The Pilates high barrel helps isolate deep postural muscles and challenges the body on all planes of movement. For example, one exercise has you sitting on the barrel facing the ladder with your feet secured in the rungs, then you arch back over the barrel with your vertebrae following its contour and activate the core abdominals to return to the starting position in a controlled manner. Mental focus is key to executing this safely and effectively. Other exercises have you facing the other way, with your belly on the barrel, giving you a supported spinal stretch that helps to release tension.
The Pilates Spine Corrector, Step Barrel or Hump Barrel sort of resembles a whistle shape, with a semi-circular arch plus an angled step or seat. Handles or grips on the side allow for more security in movement.
Like most barrels, this unit is effective for stretching the spine and shoulders in a safe, stabilized, supported way. It adds variety and challenge to a Pilates mat routine or circuit training session whether one is a novice or expert. These are becoming popular items for Pilates instructors to program into group exercise classes as well.

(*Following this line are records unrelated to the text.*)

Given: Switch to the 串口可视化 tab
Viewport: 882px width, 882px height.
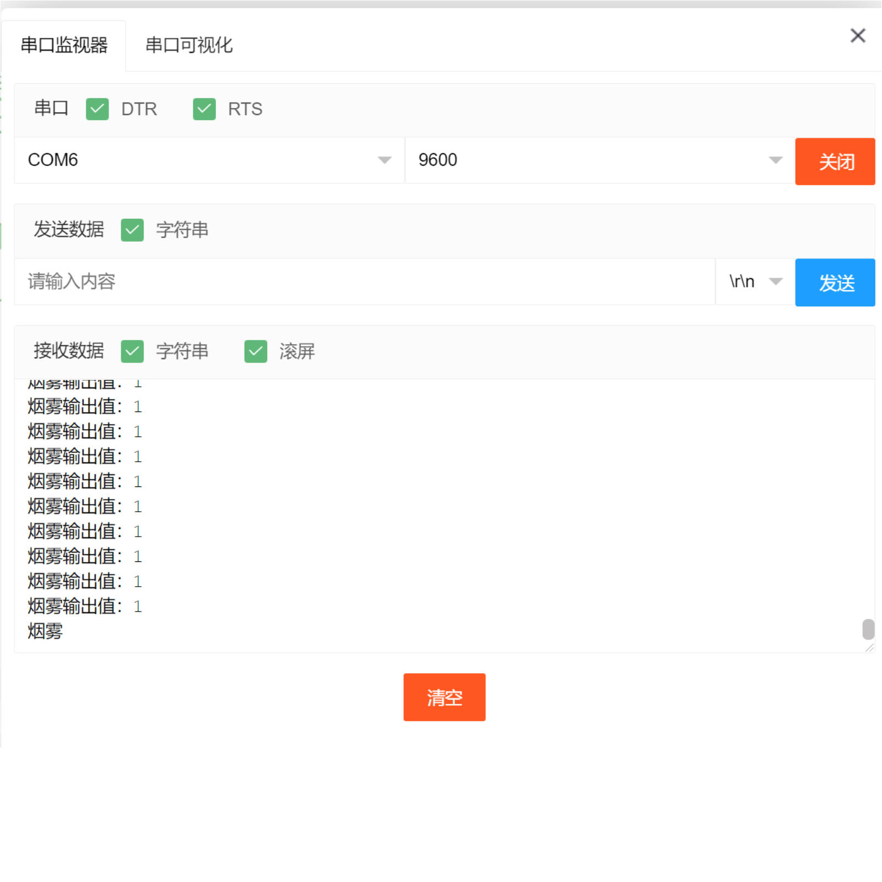Looking at the screenshot, I should [188, 45].
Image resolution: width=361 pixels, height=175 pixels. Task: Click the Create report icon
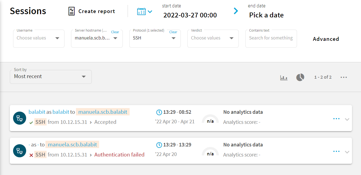pos(71,11)

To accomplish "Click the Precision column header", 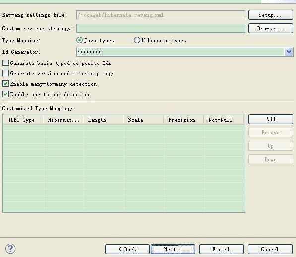I will pos(183,120).
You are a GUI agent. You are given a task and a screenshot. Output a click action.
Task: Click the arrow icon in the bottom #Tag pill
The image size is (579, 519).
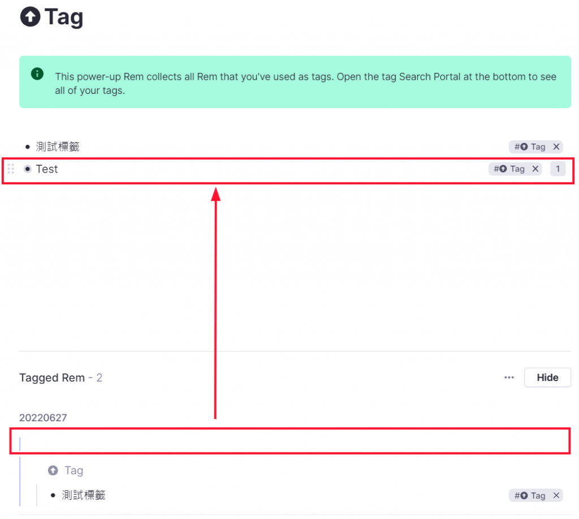[x=524, y=495]
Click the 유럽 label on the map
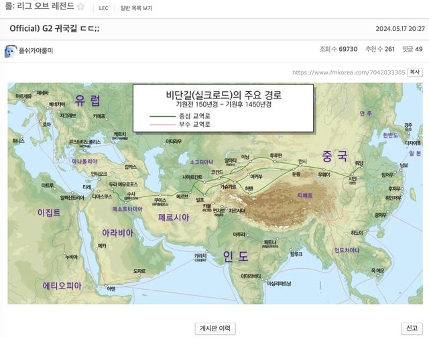429x338 pixels. pos(88,101)
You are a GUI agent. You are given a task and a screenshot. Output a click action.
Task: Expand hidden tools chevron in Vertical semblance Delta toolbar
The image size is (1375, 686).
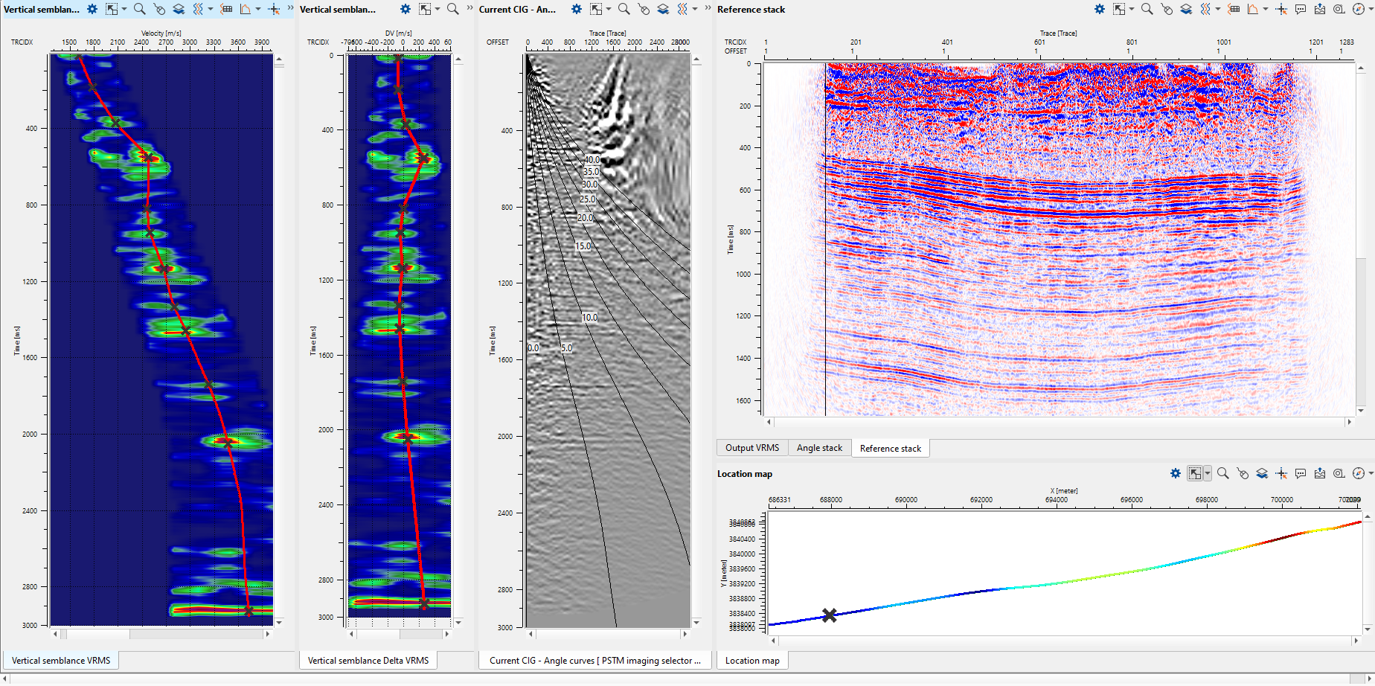[469, 9]
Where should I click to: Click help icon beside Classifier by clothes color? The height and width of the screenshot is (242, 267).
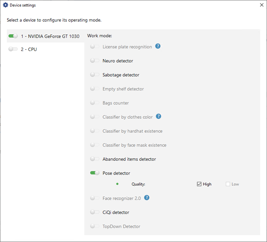pos(159,117)
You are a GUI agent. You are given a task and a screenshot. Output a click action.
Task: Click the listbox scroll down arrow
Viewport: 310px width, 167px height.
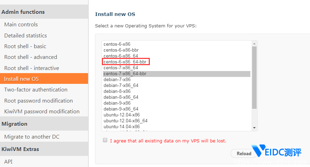[254, 128]
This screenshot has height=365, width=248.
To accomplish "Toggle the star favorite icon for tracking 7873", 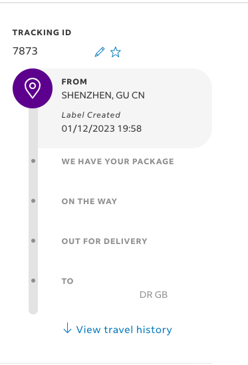I will pyautogui.click(x=116, y=52).
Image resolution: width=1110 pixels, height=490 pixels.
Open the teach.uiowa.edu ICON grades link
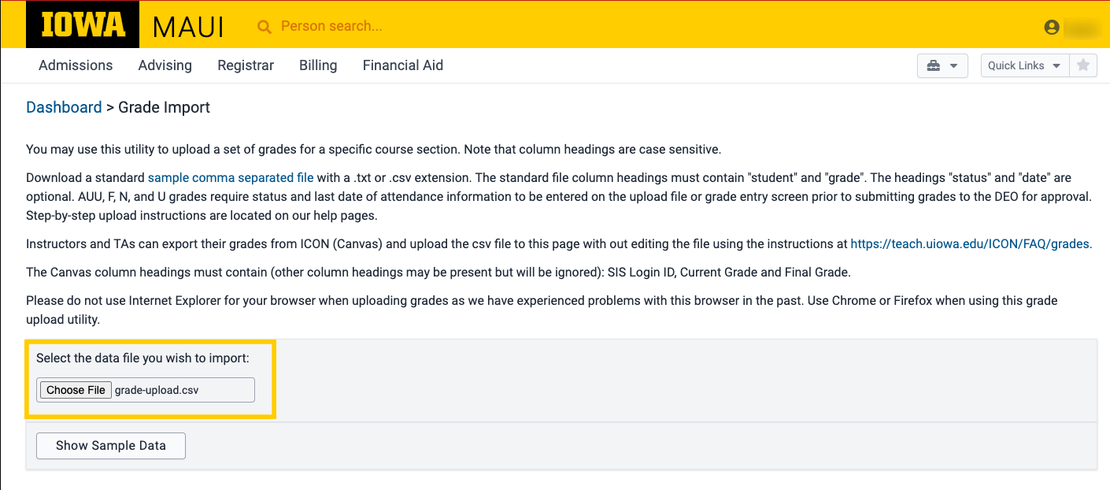971,244
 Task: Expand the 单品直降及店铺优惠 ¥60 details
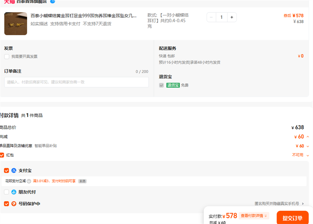pyautogui.click(x=308, y=146)
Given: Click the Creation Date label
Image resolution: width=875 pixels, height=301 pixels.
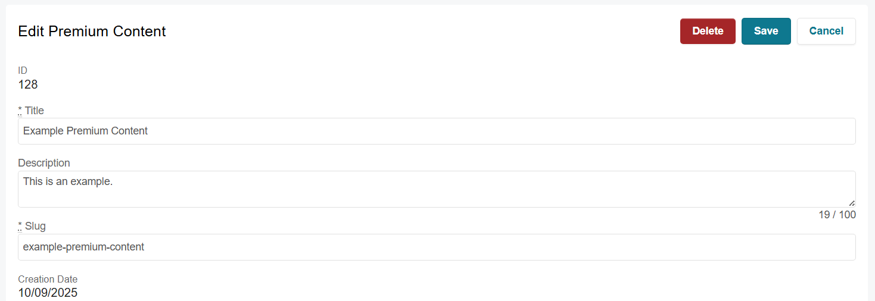Looking at the screenshot, I should coord(48,280).
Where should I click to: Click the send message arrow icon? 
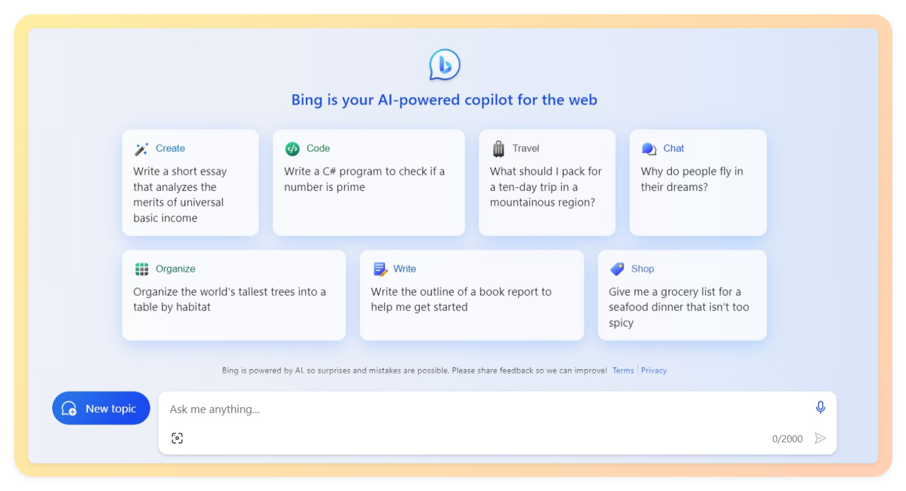[x=821, y=438]
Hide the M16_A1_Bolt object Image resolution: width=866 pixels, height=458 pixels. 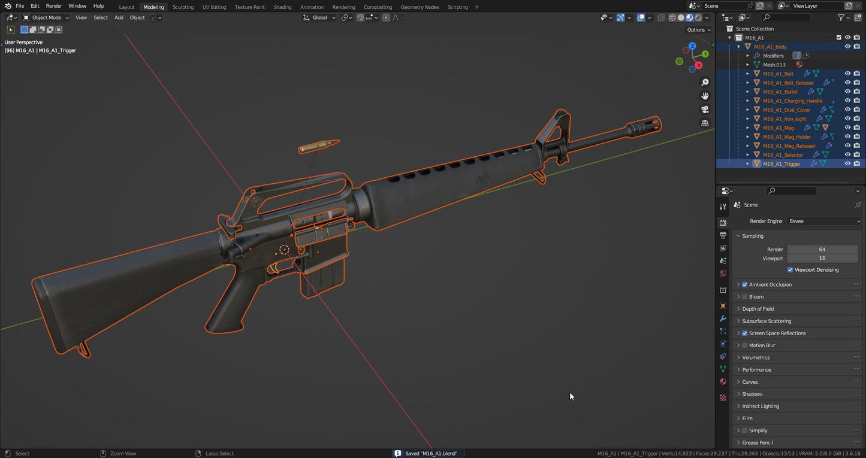click(x=847, y=74)
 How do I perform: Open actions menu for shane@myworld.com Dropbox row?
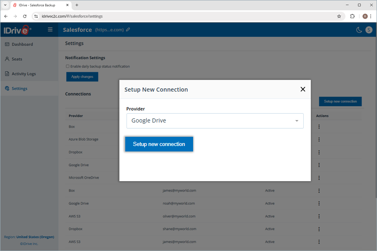[x=319, y=229]
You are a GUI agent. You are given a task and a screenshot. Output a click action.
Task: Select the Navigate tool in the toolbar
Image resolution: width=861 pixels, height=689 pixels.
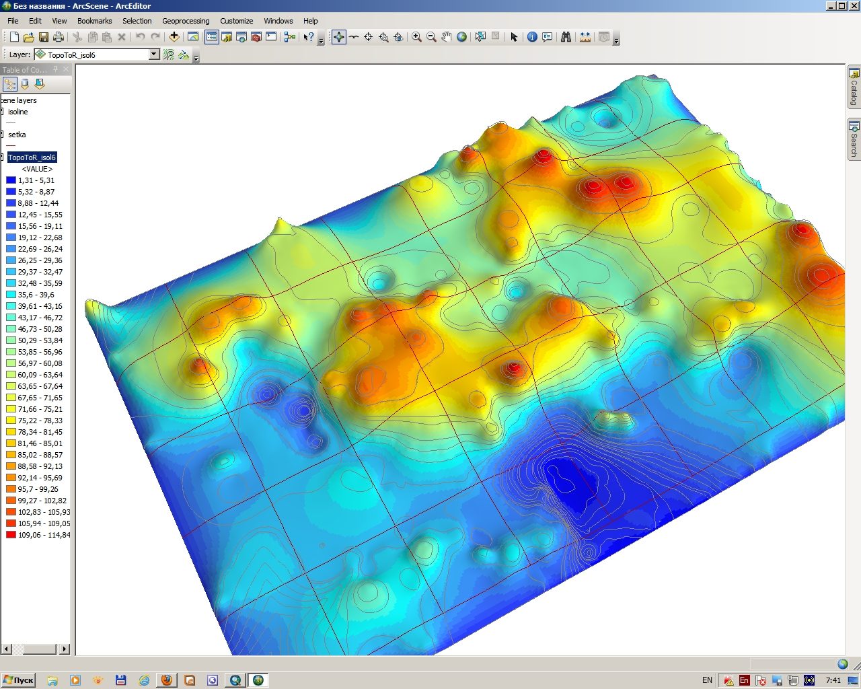pyautogui.click(x=339, y=37)
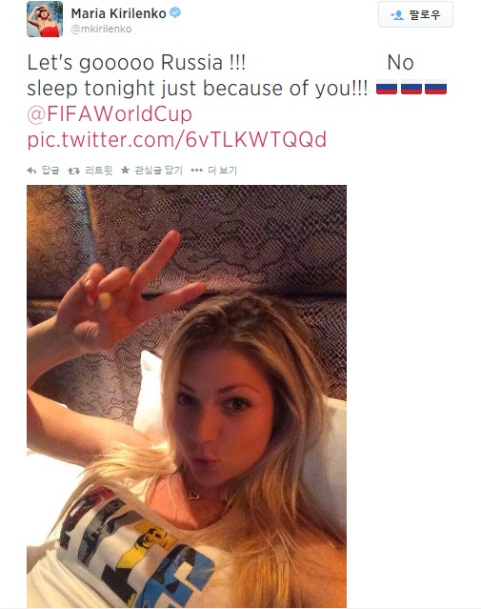The height and width of the screenshot is (609, 481).
Task: Open the @FIFAWorldCup mention link
Action: click(x=110, y=114)
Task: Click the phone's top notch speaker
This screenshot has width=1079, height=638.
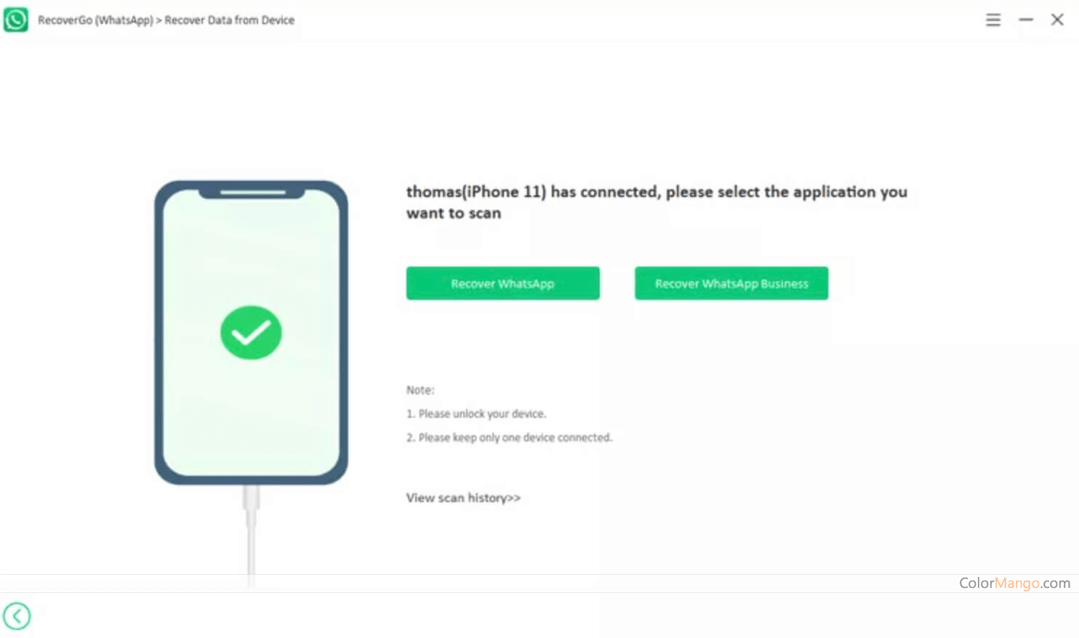Action: 252,193
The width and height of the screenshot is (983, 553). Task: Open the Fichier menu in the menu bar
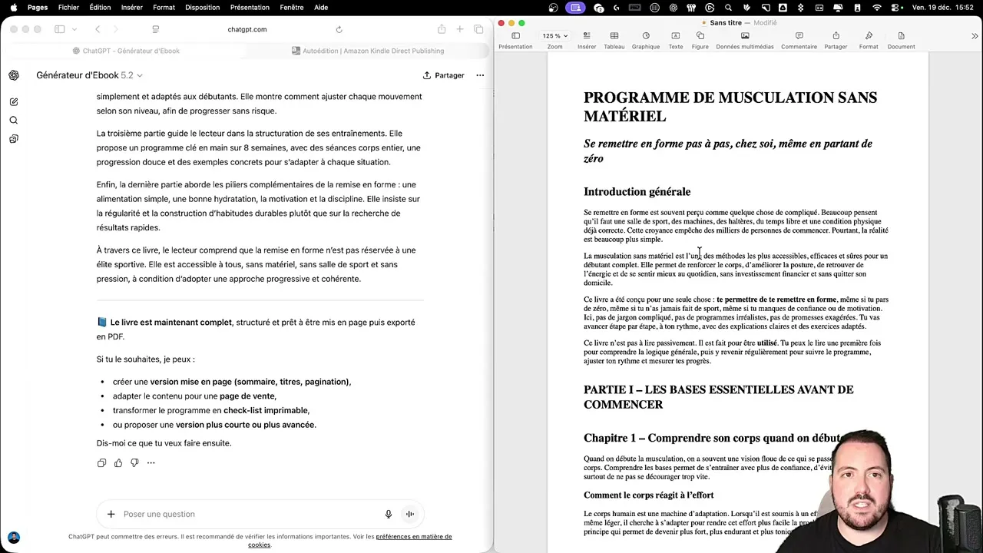tap(68, 7)
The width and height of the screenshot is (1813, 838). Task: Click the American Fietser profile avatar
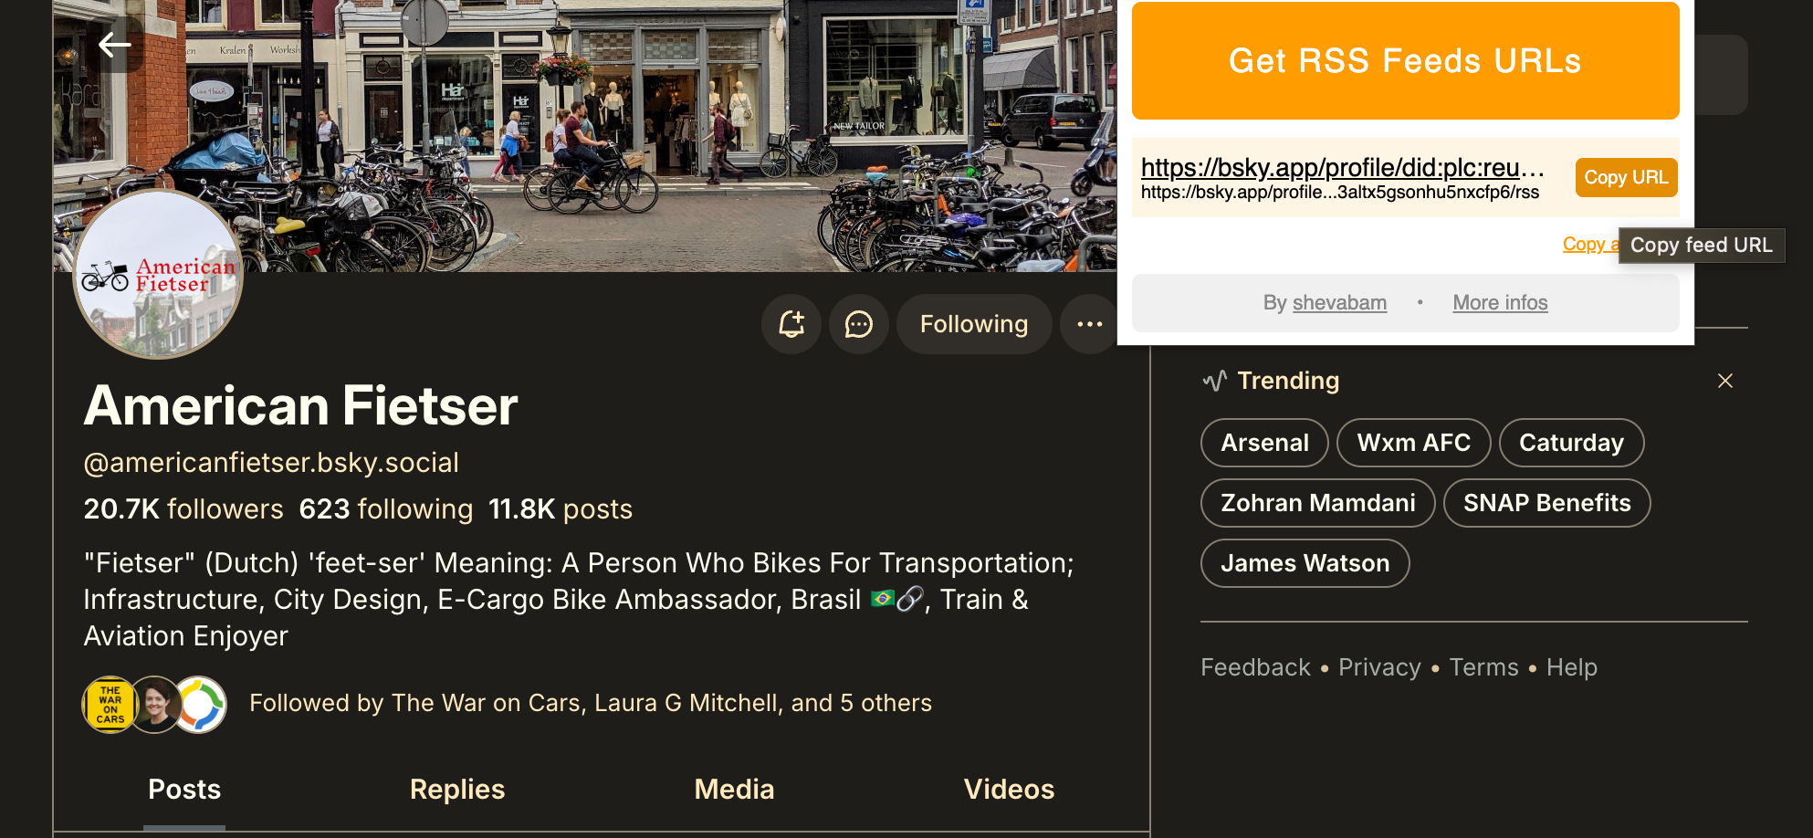158,274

Pilates equipment today is not much different than that of yesteryear. Spring tension, straps to hold feet or hands, supports for back, neck and shoulder are as important now as they were then. Because of the remarkable nature of the equipment to both challenge and support the body as it learns to move more efficiently, the inimitably designed pieces act as a complement to the challenging “matwork” exercises.
“Look, you see it resists your movement in just the right way so those inner muscles really have to work against it. That way you can concentrate on the movement. You must always do it slowly and smoothly. Then your whole body is in it”
Joseph H Pilates, on the importance of his unique exercise equipment.